One dog or two?
Should we get 2 dogs?
Bringing a new puppy into the household is a big responsibility, with a significant investment in time and money to be made. For this reason, many people balk at the idea of buying a second dog. Yet many others consider getting a second puppy to be a great idea. They know their busy schedule will keep them away from the house for many hours of the day and the puppies can keep each other company while they are out. For many smaller breeds such as Cavoodles and Cavachons, having another dog with them makes them feel safer and happier when you are not home. For certain households this strategy of owning 2 dogs makes sense but there are a few factors to consider when it comes to deciding whether you get one puppy or two.
What are the negatives of owning two dogs?
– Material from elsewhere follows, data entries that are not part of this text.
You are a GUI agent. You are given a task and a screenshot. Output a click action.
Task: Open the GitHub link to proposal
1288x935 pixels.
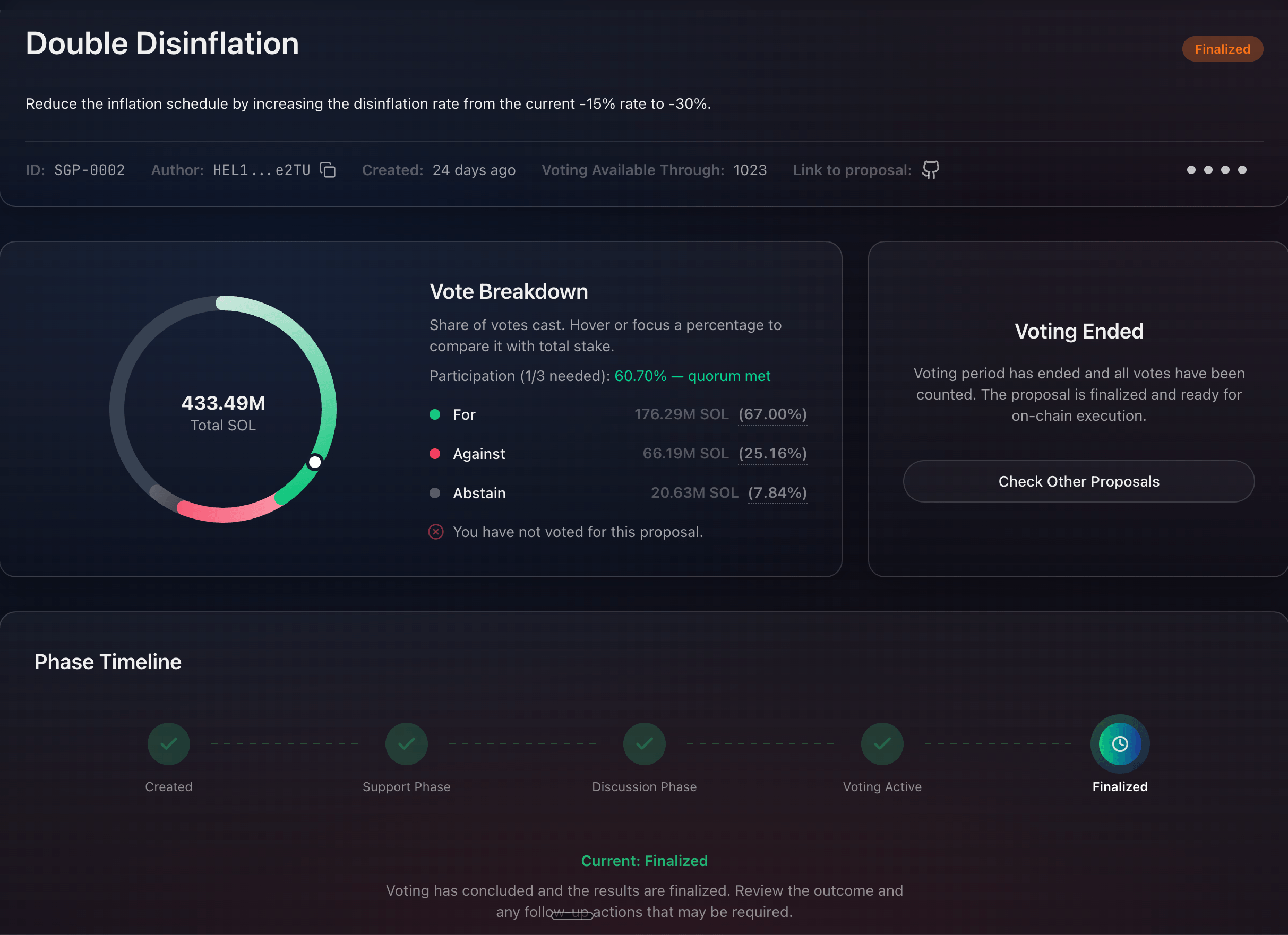(x=930, y=170)
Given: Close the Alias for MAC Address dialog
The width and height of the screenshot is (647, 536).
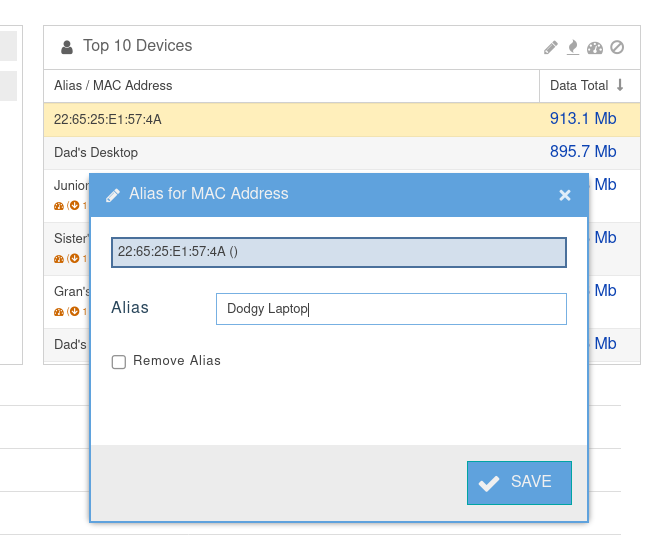Looking at the screenshot, I should (x=564, y=195).
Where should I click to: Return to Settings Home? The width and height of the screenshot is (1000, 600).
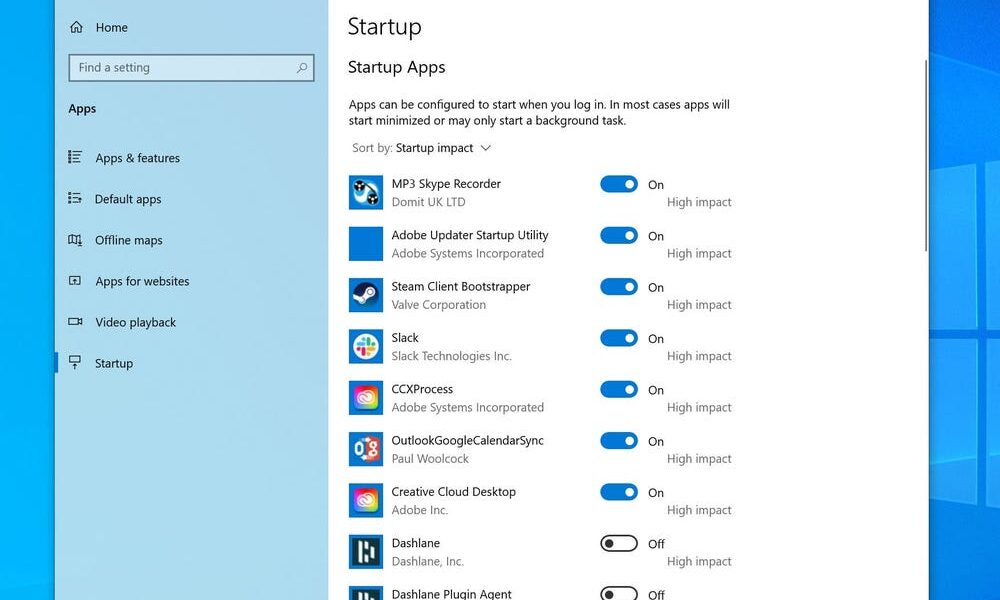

Two pups growing up together can create a couple of drawbacks. The most obvious being some extra work, and of course, double the mess. Two pups can also become dependent on each other and subsequently pay less attention to their human owners during training, creating issues with trying to train both at the same time. It can be very difficult to train two pups simultaneously who are used to each other’s’ company and can be distracted by each other. Separating them during training will help in the early stages of learning each new trick, and will help to speed up training efforts.
While you may be starting to think that maybe two puppies aren’t such a good idea after all, there is actually a way to bring two animals into the home which negates all of the above problems – simply wait a while before introducing the second puppy. This gives the original pup plenty of time to bond with his human family and find his place in the world. The original animal then has a chance to develop at his own pace, receive focused training, and become a good leader by learning from his own mistakes.
So when do you introduce the second puppy?
Opinions vary and some experts recommend at least 12 months should pass before introducing another puppy to the household, while others believe 2 pups from the same litter have already worked out who is the leader of the two.
When the second puppy arrives in a year or so he will have a well-adjusted animal he can look up to for guidance. The established dog will be in a position of authority and can discipline the younger pup when appropriate, but still be young enough that both can enjoy a bit of puppy rough housing. Young pups are also more likely to show respect towards an adult dog than they would towards a puppy of the same age and the older dog will relish having a puppy to lead around the house.
Are 2 dogs double the work?
Often, many owners who have only ever had one dog worry that two dogs means double the work they need to put in compared to having just the one dog but in most cases the opposite is true. A second dog gives the first dog an outlet for excess energy built up during the day so they are calmer by the time you come home from work.
Will they bond less with me?
Dogs are pack animals and as such, relish the opportunity to spend time with other dogs. As close as we are to our dogs, we can never be the same as another dog to our own pet. Dogs in the same household share a special bond, very similar to human sibling children, arguing and competing at times, but ultimately happy to have each other to play with. Ultimately though, we as humans are the pack leaders, and dogs will always try to strengthen their bond with the pack leader. Owning two dogs will not cause your first dog to forget about you but usually try to become your favourite of the two!
There are plenty of great reasons to get two dogs but when and how you do it is a decision that needs some thought. This isn’t to say that it is for everyone, but it pays to give it some consideration, and if possible visit or speak to friends or family who own two dogs for their advice also. You may think it’s double the work, but it could also prove to be double the fun!